Given data -
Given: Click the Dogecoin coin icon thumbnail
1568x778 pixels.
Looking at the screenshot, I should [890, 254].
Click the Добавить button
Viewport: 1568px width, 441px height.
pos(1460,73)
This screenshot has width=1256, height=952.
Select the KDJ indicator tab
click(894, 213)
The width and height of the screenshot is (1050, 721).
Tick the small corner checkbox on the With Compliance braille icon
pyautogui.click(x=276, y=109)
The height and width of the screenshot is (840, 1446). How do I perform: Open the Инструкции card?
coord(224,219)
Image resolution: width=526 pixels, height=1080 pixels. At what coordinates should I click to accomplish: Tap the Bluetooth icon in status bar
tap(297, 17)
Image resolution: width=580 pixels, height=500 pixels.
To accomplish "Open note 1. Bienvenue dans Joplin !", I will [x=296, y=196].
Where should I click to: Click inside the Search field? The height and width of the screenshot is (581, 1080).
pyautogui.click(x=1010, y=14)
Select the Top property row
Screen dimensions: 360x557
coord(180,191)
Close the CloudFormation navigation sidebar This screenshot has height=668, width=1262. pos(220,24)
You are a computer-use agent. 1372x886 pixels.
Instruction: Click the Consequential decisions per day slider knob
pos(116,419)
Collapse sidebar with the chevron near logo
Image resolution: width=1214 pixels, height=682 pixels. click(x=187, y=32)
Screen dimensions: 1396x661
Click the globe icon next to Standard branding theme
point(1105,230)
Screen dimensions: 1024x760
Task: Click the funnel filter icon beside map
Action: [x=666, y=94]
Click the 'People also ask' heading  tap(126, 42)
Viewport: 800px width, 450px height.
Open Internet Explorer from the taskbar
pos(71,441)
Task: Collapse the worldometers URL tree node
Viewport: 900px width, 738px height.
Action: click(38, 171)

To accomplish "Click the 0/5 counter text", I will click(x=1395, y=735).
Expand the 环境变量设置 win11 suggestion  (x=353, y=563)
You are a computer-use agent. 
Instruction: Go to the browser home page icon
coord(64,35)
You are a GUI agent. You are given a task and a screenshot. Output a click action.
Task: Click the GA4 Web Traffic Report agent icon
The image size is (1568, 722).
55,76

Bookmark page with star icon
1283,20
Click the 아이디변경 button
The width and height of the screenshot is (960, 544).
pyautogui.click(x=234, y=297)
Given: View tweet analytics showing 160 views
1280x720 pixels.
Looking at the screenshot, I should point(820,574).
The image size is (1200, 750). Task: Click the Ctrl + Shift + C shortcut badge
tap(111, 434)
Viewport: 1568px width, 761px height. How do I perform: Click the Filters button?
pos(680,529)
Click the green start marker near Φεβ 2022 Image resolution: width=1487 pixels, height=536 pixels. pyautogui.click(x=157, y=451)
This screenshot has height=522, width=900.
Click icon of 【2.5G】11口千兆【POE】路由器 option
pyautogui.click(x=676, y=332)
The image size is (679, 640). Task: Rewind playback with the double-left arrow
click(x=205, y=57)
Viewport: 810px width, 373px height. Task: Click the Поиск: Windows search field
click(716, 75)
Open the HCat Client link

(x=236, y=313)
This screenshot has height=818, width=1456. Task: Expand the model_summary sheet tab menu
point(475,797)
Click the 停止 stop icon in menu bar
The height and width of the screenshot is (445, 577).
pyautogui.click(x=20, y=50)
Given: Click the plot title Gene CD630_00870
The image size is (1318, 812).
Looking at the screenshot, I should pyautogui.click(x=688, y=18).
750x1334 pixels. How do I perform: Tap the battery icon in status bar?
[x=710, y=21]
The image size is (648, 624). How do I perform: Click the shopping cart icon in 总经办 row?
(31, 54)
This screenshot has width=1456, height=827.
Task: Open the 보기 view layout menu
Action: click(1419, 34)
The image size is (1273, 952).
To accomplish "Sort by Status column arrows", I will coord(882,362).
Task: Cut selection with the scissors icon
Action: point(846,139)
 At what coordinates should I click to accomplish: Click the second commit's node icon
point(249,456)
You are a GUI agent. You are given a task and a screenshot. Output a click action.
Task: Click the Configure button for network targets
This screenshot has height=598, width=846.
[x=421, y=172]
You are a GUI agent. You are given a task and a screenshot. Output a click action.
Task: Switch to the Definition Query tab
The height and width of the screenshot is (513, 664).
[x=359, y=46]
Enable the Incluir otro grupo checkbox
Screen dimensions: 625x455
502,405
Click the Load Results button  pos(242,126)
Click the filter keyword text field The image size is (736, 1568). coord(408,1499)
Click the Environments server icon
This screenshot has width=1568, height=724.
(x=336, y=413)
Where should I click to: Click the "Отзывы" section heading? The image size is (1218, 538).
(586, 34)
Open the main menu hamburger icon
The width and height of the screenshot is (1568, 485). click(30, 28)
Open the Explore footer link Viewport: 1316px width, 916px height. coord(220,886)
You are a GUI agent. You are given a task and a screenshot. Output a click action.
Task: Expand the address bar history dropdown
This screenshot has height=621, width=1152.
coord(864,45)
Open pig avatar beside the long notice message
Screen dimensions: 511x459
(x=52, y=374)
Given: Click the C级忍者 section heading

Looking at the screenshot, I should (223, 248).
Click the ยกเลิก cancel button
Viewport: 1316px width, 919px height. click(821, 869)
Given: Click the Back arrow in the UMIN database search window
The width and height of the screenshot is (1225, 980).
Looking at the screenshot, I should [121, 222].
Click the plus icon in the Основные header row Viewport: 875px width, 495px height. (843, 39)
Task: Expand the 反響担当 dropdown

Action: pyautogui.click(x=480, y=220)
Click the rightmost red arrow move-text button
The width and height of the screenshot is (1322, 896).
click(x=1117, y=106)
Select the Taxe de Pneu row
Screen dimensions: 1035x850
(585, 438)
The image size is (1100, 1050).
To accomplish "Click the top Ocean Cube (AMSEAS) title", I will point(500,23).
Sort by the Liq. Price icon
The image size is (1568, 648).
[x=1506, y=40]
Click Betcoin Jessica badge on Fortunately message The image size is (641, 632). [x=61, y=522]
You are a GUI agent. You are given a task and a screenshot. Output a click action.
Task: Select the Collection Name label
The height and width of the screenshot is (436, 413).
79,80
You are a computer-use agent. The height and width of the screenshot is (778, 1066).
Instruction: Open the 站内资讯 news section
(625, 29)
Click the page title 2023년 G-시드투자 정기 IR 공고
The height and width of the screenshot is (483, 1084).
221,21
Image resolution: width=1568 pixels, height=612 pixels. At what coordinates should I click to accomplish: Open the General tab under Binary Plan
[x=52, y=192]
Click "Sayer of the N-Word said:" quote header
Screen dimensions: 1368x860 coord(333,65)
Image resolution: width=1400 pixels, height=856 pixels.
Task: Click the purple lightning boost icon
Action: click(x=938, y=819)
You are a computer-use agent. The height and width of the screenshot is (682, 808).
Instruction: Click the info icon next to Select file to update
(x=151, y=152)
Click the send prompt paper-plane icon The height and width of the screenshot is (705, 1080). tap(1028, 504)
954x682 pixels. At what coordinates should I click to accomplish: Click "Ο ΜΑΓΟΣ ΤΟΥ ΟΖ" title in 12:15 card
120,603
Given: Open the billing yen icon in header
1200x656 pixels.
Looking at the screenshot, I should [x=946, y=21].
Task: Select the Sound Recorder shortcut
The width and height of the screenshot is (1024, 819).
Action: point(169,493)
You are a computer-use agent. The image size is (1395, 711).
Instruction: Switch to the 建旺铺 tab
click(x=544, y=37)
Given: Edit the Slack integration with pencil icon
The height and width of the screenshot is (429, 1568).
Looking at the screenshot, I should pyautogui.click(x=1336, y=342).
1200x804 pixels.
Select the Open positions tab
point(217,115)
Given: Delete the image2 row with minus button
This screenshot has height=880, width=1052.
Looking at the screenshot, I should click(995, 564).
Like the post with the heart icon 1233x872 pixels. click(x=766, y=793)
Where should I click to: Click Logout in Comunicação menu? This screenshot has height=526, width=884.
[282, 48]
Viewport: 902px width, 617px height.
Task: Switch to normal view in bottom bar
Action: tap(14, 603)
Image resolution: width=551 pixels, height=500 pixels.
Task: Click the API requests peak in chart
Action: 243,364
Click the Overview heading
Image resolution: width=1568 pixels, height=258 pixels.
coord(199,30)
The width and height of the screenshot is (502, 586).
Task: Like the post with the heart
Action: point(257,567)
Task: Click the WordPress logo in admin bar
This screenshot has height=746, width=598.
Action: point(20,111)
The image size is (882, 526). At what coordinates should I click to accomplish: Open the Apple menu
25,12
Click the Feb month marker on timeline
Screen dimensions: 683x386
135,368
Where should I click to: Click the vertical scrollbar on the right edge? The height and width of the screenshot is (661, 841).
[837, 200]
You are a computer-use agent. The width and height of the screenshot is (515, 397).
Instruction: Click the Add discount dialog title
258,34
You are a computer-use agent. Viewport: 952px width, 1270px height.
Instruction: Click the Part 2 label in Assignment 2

Problem requirements - Your task is to restate, word for word, the line with "Image resolution: width=1568 pixels, height=258" and all lines after it, ending with the last line of the data.

Response area -
Image resolution: width=1568 pixels, height=258 pixels.
coord(199,30)
The width and height of the screenshot is (502, 586).
Task: Like the post with the heart
Action: point(257,567)
Task: Click the WordPress logo in admin bar
This screenshot has height=746, width=598.
Action: point(20,111)
The image size is (882, 526). At what coordinates should I click to accomplish: Open the Apple menu
25,12
Click the Feb month marker on timeline
Screen dimensions: 683x386
135,368
Where should I click to: Click the vertical scrollbar on the right edge? The height and width of the screenshot is (661, 841).
[837, 200]
You are a computer-use agent. The width and height of the screenshot is (515, 397).
Instruction: Click the Add discount dialog title
258,34
You are a computer-use agent. Viewport: 952px width, 1270px height.
Instruction: Click the Part 2 label in Assignment 2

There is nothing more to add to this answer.